CHF International is working with youth to foster leadership by providing training and opportunities to test and nurture leadership skills. In the past year, 1,000 youth have participated in CHF's conflict mitigation programs. Older youth are becoming role models for younger children. Fostering leadership and developing role models are especially important in Colombia, where families have been torn apart and communities ravaged by violence and forced displacement.

Without real economic opportunities, the lure of easy money through illicit activities is tempting, especially in neighborhoods that lack a cohesive sense of community. CHF International is raising income levels by linking unskilled workers to local employment needs. By coordinating with businesses and the Colombian National Training Institute (SENA), our programs are providing youth with valuable skills that correspond to the real needs of the private sector and placing them in jobs. Seed grants and technical assistance also help in the formation and operation of microenterprises. Improving access to economic opportunities and employment provide vulnerable youth with the necessary motivation and resources to reject illegal activities.

CHF International is also promoting trust, leadership, and mutual respect by creating appealing options for positive community engagement, such as dance groups, sporting events, cultural fairs and other community development activities. CHF's kite flying fair in Altos de Cazucá and a soccer tournament in Cali were successes, bringing together youth and adults in enjoyable, participatory settings. Improved communication and understanding among the residents have been notable results.

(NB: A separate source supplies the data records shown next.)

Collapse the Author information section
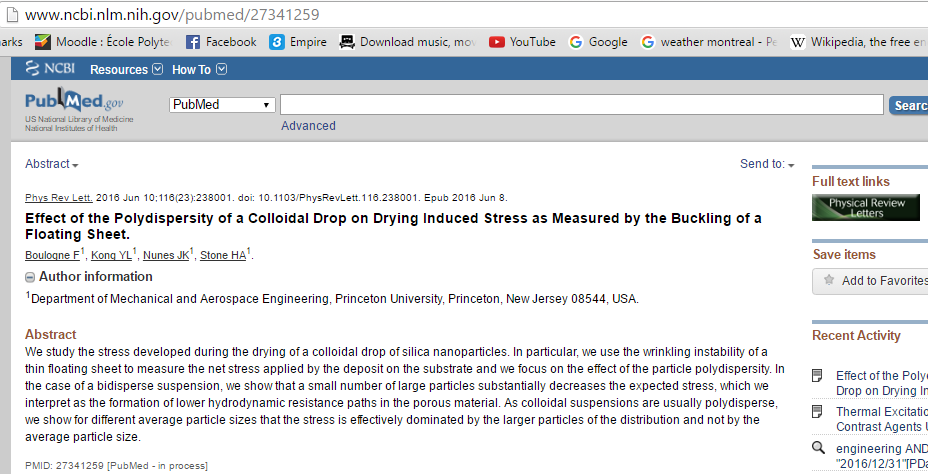The height and width of the screenshot is (474, 928). (30, 277)
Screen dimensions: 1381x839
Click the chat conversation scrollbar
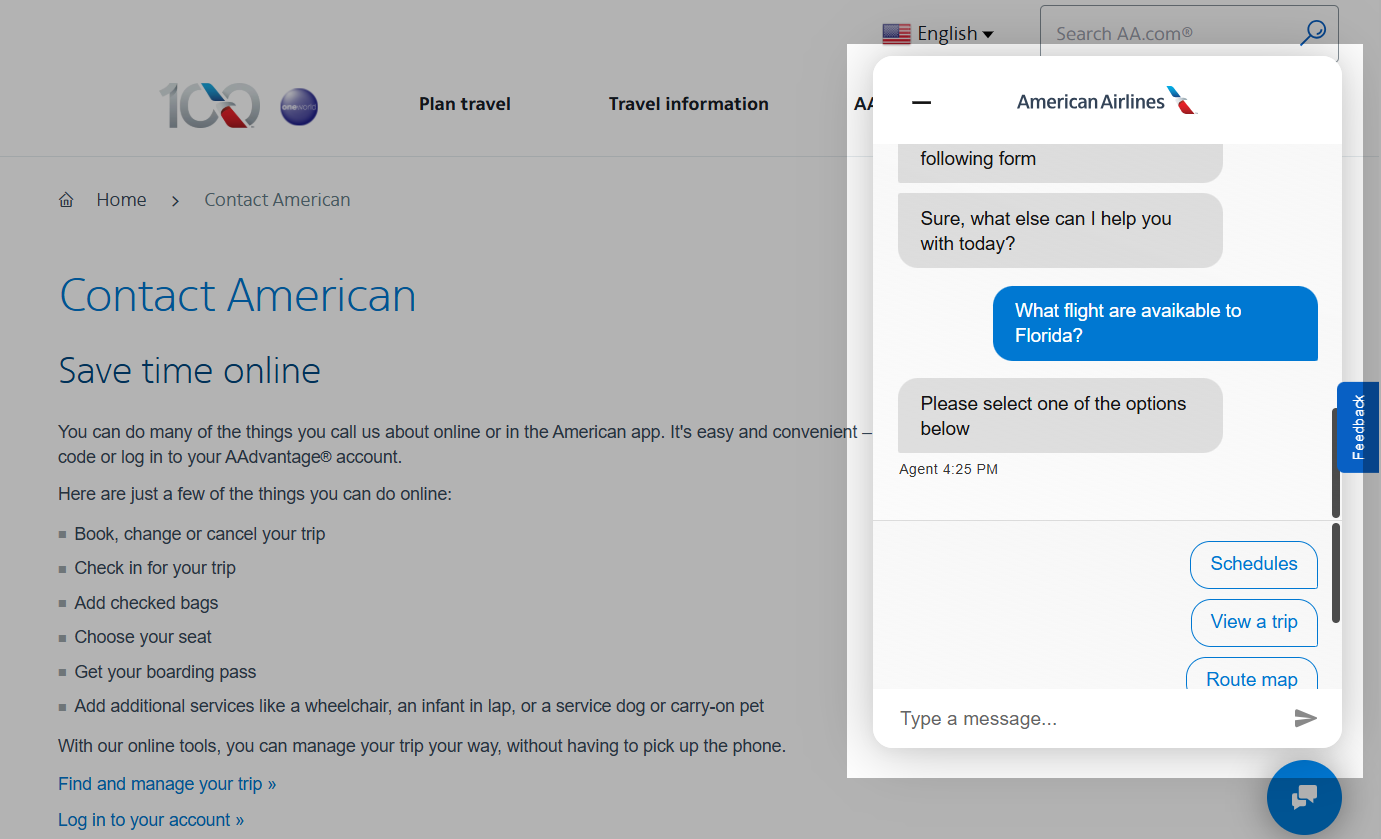point(1337,460)
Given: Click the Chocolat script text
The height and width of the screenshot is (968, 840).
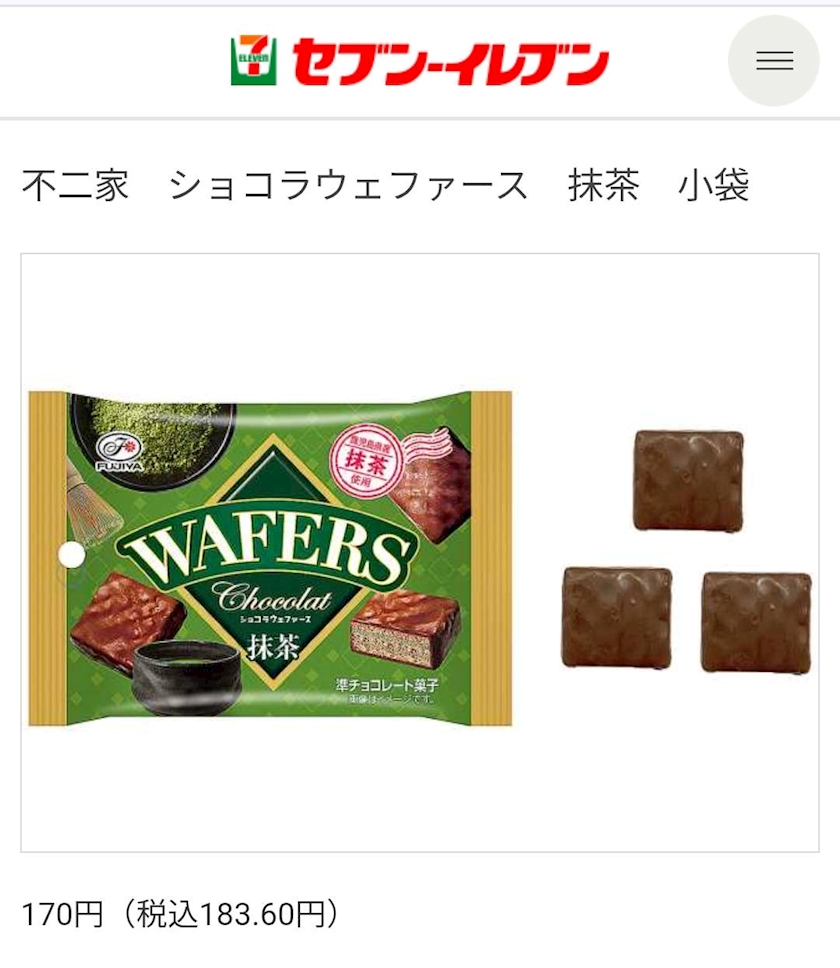Looking at the screenshot, I should pos(271,596).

Instead of promoting just a few activities, CHF International has supported creation of a broad range of community initiated projects in order to include as many groups within the neighborhood as possible. As the community comes together, opposing needs, desires and interests become shared needs, desires and interests, and conflict is reduced. This is especially important in the neighborhood of Altos de Cazucá, where more than a third of the 23,000 residents are displaced from almost every region of the country.

Even with increased economic opportunities and community ties, the CHF International team recognizes that at some level, conflict will continue as it does in all environments. Therefore, the way people manage conflict is also an important element of creating more stable conditions. Living in a neighborhood where murder is a common occurrence and justice rarely prevails, the population learns to respond with violence. In order to overcome this tendency, CHF International is promoting respect for differing viewpoints and is teaching mediation and other peaceful conflict resolution techniques. Community members are learning to deal with everyday conflict in constructive ways, whether disagreements at school with friends, or arguments with family members or neighbors.

Peace and stability begin in the family and spread outward to the community and national levels. CHF International is providing the tools, opportunities and knowledge needed to make that happen-from one neighborhood at a time to the national stage.